The layout part of the JSON payload contains a description of the multi-view. The parameters output_height and output_width defines the resolution of the main frame in pixels, i.e. the resolution of the resulting video stream. Within this frame, multiple views can be placed. Each view can display any of the input sources connected to the pipeline, or any of the auxiliary feedback outputs from the Rendering Engine, more on that below. The views are defined as a width and height of the view in pixels and the x and y position of the view inside the outer frame (the position of the top left corner of the view in pixels from the top left corner of the frame, see the illustration below). Then the content of the view is defined using the input_slot parameter and an optional label to display under the view is provided using the label parameter. In case two views overlap, the one first appearing in the view array will be drawn on top of the other one. In case the aspect ratio of the view does not match the aspect ratio of the source, the video image will be resized with its aspect ratio kept, to fit entirely inside the defined view. Areas that are not covered by the video will be filled with black.

Multi-view measurements

The input_slot parameter can be any of the sources connected to an input slot in the Pipeline. Just use the same input slot as used when the source was connected using the [POST] /streams endpoint. The input_slot parameter of the multi-view layout can also be any of the auxiliary feedback outputs of the Rendering Engine, i.e. video streams that are created by the Rendering Engine. These feedback streams also have their own input_slot number. To show which such feedback streams the Rendering Engine is providing, use the [GET] /pipelines/{uuid} endpoint with the UUID of the Pipeline. The result might look something like this:

{
  "uuid": "ab552c6c-4226-a9ec-66b8-65f98753beaa",
  "name": "My LD Pipeline",
  "type": "pipeline",
  "streams": [
    ...
  ],
  "feedback_streams": [
    {
      "input_slot": 1001,
      "name": "Program"
    },
    {
      "input_slot": 1002,
      "name": "Preview"
    }
  ],
  "multiviews": [
    ...
  ]
}

In this case the Rendering Engine provides two feedback streams to the multi-view generator, one called “Program” on input_slot 1001 which is the mixed output stream and one “Preview” on input_slot 1002 which shows what the Rendering Engine is previewing right now. The “Program” output is the same as the video stream you get from the Output component connected to the same pipeline.

Tally borders

Tally borders, i.e. colored borders around the views shown in the multi-view output that tell which views are currently being used in the program output (red frame) and the preview output (green frame) are automatically added to the multi-view outputs. Setting, removing and choosing the colors of the borders are controlled by the Rendering Engine. The Agile Live Rendering engine (acl-renderingengine) will also use borders on views containing the Program and Preview feedback outputs.

Update the layout

Once a multi-view output is created it will turn up when listing multi-view outputs using the [GET] /pipelines/{uuid}/multiviews endpoint, as well as in some of the other Pipeline related endpoints.
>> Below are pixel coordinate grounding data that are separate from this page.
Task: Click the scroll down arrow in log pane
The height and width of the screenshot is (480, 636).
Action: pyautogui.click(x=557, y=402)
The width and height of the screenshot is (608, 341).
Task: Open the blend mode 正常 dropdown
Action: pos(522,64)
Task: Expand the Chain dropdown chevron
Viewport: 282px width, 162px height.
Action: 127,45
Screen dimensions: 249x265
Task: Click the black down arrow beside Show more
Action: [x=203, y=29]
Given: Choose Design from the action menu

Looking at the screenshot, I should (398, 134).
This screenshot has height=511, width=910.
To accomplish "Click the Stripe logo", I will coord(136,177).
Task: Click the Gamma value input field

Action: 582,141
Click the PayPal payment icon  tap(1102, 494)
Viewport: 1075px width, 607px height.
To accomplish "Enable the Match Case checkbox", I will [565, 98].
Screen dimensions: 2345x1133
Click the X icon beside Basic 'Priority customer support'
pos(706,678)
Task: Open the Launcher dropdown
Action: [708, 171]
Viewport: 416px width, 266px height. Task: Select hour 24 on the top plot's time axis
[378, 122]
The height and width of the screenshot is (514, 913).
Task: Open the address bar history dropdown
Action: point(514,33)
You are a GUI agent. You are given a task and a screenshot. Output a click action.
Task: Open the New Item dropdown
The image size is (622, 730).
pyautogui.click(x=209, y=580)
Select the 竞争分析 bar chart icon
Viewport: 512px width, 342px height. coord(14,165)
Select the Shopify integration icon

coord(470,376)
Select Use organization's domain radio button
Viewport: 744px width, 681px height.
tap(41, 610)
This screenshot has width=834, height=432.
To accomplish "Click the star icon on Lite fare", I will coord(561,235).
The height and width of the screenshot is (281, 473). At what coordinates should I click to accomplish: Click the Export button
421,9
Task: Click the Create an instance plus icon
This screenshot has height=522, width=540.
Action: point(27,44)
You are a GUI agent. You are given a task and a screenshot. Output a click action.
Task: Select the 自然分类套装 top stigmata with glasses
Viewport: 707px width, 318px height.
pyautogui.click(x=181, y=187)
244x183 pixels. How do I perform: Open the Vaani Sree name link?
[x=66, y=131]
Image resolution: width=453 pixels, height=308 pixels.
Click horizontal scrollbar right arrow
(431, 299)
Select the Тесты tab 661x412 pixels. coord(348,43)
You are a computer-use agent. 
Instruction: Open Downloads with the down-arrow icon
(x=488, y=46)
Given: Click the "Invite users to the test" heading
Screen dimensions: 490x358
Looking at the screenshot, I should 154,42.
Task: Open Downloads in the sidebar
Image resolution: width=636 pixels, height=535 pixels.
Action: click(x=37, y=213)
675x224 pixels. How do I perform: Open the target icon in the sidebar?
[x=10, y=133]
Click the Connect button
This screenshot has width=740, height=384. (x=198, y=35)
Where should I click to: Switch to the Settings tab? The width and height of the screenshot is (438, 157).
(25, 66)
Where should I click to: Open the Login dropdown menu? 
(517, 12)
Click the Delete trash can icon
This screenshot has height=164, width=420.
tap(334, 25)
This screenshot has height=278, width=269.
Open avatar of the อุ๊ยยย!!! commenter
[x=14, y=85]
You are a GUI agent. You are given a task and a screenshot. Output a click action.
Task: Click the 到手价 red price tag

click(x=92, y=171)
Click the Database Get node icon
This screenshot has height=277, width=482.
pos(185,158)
When a multi-view output is created, the layout of that multi-view stream can be updated, without interrupting the stream. This can be done using the [PUT] /pipelines/{uuid}/multiviews/{viewid} endpoint. The viewid parameter is the id of the multi-view output stream within that Pipeline component. This id is provided in the JSON-blob returned with the HTTP response when creating the multi-view, and can also be retrieved using the [GET] /pipelines/{uuid} endpoint.

In the update request, an array of views, just like the one used when creating the multi-view output, is provided as a JSON payload. It is not possible to change the resolution of the main frame/stream or change any of the values set in the output section when the stream was created, as it would interrupt the stream. In case you want to alter any of these settings, you will need to stop the multi-view output and create a new one with the desired format.

Multiple multi-view outputs

The Pipeline supports outputting multiple multi-view output stream. Each output stream can have its own, unique layout and have different labels on the views compared to other multi-view outputs. The maximum number of multi-view output streams are limited by the hardware the Pipeline is running on.

Remove a multi-view output

A multi-view output stream can be closed by calling the [DELETE] /pipelines/{uuid}/multiviews/{viewid} with the id of the multi-view output to close.

7 - Security in Agile Live

How to set up secure connections in Agile Live

This is a tutorial that describes how to setup and use encryption throughout the Agile Live system, as-well as other security related topics.

Connections in the system

There are several types of network connections in the Agile Live system that need encryption to protect them, which is especially important when running productions in a public cloud environment or at least transporting parts of a production’s data over public internet. These connections are:

  • The HTTP requests to the REST API of the System Controller
  • The WebSocket connections between the components in the system and the System Controller
  • The SRT/RIST streams transporting the video and audio from the Ingests to the Production Pipelines.
  • The TCP control connections used to transport control commands from the Control Panel to the Production Pipeline, and to propagate the commands from the Low Delay pipeline to the High Quality pipeline.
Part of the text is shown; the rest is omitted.